Sergueï Paradjanov, réalisateur de cinéma.

Sergueï Iossifovitch Paradjanov, né le 9 janvier 1924 à Tbilissi en République socialiste fédérative soviétique de Transcaucasie, mort le 20 juillet 1990 à Erevan en RSS d’Arménie, est un réalisateur soviétique.

Il fut controversé en Union soviétique (astreint en 1973 aux travaux forcés pendant quatre ans, puis incarcéré à différentes reprises jusqu’en 1982), mais très défendu et apprécié par les cinéphiles occidentaux. Un musée lui est consacré à Erevan, en Arménie, où il est considéré comme le grand cinéaste national.

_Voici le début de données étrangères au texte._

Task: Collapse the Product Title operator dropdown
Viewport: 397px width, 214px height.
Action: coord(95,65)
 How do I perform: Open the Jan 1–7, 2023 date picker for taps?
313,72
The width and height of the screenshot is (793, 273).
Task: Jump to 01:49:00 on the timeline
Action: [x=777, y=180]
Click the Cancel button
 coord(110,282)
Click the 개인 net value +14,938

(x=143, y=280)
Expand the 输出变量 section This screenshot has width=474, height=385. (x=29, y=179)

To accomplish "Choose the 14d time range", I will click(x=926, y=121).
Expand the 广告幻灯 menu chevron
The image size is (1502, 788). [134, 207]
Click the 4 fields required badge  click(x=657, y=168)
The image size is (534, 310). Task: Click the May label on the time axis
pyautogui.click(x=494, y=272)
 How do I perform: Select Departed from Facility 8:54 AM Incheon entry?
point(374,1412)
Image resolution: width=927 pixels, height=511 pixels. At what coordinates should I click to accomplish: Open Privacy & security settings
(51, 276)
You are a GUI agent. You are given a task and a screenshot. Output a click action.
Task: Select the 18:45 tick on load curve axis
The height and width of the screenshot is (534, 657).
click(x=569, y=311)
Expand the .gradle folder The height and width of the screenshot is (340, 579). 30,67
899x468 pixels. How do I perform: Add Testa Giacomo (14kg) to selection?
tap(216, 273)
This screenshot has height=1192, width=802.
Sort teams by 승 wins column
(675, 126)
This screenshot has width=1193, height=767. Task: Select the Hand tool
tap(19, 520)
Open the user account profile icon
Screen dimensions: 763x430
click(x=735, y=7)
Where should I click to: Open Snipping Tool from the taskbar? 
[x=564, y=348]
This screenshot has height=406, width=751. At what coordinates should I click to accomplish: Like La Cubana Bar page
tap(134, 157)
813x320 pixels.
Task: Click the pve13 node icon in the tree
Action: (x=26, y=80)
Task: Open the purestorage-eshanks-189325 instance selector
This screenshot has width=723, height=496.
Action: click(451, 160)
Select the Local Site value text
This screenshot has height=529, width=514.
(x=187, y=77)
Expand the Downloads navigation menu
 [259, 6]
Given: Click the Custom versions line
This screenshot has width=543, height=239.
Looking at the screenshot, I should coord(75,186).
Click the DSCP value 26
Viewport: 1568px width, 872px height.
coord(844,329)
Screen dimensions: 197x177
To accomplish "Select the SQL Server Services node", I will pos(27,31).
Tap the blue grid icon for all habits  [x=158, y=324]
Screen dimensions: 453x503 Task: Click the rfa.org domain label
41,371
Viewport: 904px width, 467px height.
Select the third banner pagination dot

Sans connaître le langue de ses ancêtres arméniens, ni leur pays, Paradjanov va graduellement s’éloigner de la grammaire soviétique pour élaborer une œuvre cinématographique en prise directe avec les traditions des régions où il tourne (Ukraine, Géorgie, Azerbaïdjan, Arménie). Artiste pluriethnique, musicien, plasticien, peintre, il doit en partie sa tournure d’esprit au fait que son père, Iossif Paradjanian, était antiquaire. Un contact précoce avec les objets d’art a façonné son imaginaire et son goût pour les collections. Il a inspiré sa pratique passionnée des collages, qui tiennent à la fois de l’art conceptuel et du folklore naïf ; des films compressés en quelque sorte, que Paradjanov bricolait lorsqu’il ne pouvait pas tourner (en prison notamment). Sa vie et son art étaient mêlés. Sa maison familiale de Tbilissi, ouverte aux hôtes de passage, était un grand capharnaüm où s’entassaient décors, costumes et objets d’art hétéroclites.

Paradjanov est issu de l’une des plus grandes écoles de cinéma du monde, le VGIK de Moscou, dans laquelle il entre en 1945 et où il étudie dans la classe d’Igor Savtchenko3. Un de ses professeurs est Alexandre Dovjenko.

En 1954, il réalise son premier long métrage Andriesh, adapté du conte d’Emilian Radu Bucov4. Paradjanov émigre ensuite à Kiev où il tourne plusieurs documentaires (Doumka, Les Mains d’or, Natalia Oujvy).

En 1964 et 1968, Paradjanov réalise deux des chefs-d’œuvre cinématographiques du XXe siècle : Les Chevaux de feu et Sayat-Nova.

En 1950, Paradjanov se marie avec Nigyar Kerimova, à Moscou. D’origine musulmane tatare, elle se convertit à la religion orthodoxe pour l’épouser. Elle sera plus tard assassinée par des parents qui ne lui ont pas pardonné cette conversion. Lorsqu’il s’installe à Kiev, il apprend l’ukrainien et se remarie avec Svetlana Ivanovna Cherbatiouk en 1956. Elle lui donnera un fils (Suren, 1958).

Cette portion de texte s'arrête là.